FLAASH: Flexible Accelerator Architecture for Sparse High-Order Tensor Contraction
Gabriel Kulp, Andrew Ensinger, Lizhong Chen
TL;DR
The paper addresses the challenge of hardware-accelerating unstructured sparsity in high-order tensor contractions, a common operation in ML. It presents FLAASH, a modular accelerator architecture consisting of Sparse Dot Product Engines, a job generator/dispatcher, tensor memory, and IO, which converts contractions into distributed dot-product tasks. Through Verilog-based implementation and benchmarks against PyTorch and TensorFlow on synthetic and ML workloads, FLAASH demonstrates substantial speedups (over 25x in core DL workloads) and favorable scaling with NNZ and tensor order. The work highlights a practical path to hardware support for high-order sparse tensors and identifies avenues for future optimizations in scheduling, caching, and dot-product decomposition.
Abstract
Tensors play a vital role in machine learning (ML) and often exhibit properties best explored while maintaining high-order. Efficiently performing ML computations requires taking advantage of sparsity, but generalized hardware support is challenging. This paper introduces FLAASH, a flexible and modular accelerator design for sparse tensor contraction that achieves over 25x speedup for a deep learning workload. Our architecture performs sparse high-order tensor contraction by distributing sparse dot products, or portions thereof, to numerous Sparse Dot Product Engines (SDPEs).

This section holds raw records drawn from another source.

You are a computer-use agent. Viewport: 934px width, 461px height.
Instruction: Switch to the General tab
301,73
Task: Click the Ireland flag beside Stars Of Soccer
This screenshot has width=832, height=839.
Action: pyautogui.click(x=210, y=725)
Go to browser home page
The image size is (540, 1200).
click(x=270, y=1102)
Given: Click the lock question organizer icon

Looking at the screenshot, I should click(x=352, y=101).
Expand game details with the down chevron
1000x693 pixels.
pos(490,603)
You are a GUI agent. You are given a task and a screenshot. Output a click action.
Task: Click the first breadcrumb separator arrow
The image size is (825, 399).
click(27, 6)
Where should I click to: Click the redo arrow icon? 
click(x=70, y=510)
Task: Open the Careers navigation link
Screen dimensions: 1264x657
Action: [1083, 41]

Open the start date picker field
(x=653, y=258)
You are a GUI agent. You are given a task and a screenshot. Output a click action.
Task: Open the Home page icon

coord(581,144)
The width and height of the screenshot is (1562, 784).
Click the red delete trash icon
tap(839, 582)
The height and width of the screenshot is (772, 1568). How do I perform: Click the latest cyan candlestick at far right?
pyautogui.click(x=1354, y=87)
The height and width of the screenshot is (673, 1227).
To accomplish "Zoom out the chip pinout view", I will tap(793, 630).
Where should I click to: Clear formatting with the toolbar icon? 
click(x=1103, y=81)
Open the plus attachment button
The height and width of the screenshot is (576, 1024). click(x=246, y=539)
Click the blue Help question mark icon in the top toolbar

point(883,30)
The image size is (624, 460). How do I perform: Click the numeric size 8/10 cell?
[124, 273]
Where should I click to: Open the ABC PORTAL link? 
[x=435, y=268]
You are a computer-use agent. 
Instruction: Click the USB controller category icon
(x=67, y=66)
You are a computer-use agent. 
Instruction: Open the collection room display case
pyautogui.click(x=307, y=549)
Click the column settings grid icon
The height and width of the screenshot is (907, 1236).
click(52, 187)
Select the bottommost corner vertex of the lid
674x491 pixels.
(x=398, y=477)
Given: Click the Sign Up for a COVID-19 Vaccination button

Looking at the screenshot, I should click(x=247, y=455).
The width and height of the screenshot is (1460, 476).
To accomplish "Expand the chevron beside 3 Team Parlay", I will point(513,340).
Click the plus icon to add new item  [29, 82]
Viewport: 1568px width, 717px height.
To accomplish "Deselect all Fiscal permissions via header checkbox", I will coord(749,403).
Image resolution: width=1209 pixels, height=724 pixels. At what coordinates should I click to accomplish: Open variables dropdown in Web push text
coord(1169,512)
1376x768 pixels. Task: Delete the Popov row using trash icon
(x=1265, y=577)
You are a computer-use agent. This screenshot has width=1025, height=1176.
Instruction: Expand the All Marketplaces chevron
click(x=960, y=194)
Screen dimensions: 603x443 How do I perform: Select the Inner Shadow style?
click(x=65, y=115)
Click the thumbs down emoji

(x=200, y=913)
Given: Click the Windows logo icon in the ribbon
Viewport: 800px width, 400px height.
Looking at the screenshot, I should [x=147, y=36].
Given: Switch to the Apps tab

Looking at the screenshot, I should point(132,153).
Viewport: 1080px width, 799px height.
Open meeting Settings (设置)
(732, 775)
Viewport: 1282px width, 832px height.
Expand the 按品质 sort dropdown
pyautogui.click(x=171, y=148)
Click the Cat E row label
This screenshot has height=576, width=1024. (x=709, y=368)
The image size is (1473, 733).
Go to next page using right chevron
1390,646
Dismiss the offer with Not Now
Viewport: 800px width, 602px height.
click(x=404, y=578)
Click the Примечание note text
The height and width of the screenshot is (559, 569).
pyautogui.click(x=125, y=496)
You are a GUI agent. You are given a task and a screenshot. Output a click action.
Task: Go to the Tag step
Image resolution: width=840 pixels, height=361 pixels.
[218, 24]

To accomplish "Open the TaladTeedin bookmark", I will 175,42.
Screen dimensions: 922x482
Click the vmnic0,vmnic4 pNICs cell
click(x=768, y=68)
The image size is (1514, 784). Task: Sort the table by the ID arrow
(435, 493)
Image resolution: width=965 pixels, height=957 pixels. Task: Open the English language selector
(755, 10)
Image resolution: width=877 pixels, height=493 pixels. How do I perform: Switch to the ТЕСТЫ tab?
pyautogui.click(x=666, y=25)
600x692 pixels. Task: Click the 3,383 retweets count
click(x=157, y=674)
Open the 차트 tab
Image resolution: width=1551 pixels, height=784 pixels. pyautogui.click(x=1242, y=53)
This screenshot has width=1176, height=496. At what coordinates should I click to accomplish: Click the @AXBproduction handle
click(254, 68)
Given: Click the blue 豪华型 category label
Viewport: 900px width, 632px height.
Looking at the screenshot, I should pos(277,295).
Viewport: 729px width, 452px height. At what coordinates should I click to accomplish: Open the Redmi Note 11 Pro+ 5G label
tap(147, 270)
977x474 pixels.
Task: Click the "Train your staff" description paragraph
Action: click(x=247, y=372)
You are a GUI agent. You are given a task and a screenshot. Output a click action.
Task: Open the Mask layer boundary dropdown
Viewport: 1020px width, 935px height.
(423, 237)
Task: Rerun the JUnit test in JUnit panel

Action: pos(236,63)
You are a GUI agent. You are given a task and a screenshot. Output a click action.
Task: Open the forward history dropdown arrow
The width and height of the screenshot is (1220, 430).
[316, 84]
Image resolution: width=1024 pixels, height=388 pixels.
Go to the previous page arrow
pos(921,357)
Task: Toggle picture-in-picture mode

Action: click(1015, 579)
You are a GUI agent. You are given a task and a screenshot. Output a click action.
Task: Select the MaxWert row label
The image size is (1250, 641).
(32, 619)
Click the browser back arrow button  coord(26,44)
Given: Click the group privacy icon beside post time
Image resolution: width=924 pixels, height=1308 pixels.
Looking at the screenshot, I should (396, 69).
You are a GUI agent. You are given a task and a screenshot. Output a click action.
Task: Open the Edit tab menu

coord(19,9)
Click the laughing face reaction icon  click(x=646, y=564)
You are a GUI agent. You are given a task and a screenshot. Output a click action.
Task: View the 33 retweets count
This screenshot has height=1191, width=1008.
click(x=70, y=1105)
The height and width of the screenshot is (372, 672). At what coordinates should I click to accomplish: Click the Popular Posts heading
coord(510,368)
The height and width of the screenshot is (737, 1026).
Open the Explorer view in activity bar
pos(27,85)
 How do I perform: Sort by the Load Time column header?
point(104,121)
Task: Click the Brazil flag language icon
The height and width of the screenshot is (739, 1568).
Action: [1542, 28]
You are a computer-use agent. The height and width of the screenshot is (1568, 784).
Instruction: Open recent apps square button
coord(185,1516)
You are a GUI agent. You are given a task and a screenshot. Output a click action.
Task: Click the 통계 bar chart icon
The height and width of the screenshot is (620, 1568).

Memory structure and job distribution can be customized, and we demonstrate a simple approach as a proof of concept. We address the challenges associated with control flow to navigate data structures, high-order representation, and high-sparsity handling. The effectiveness of our approach is demonstrated through various evaluations, showcasing significant speedup as sparsity and order increase.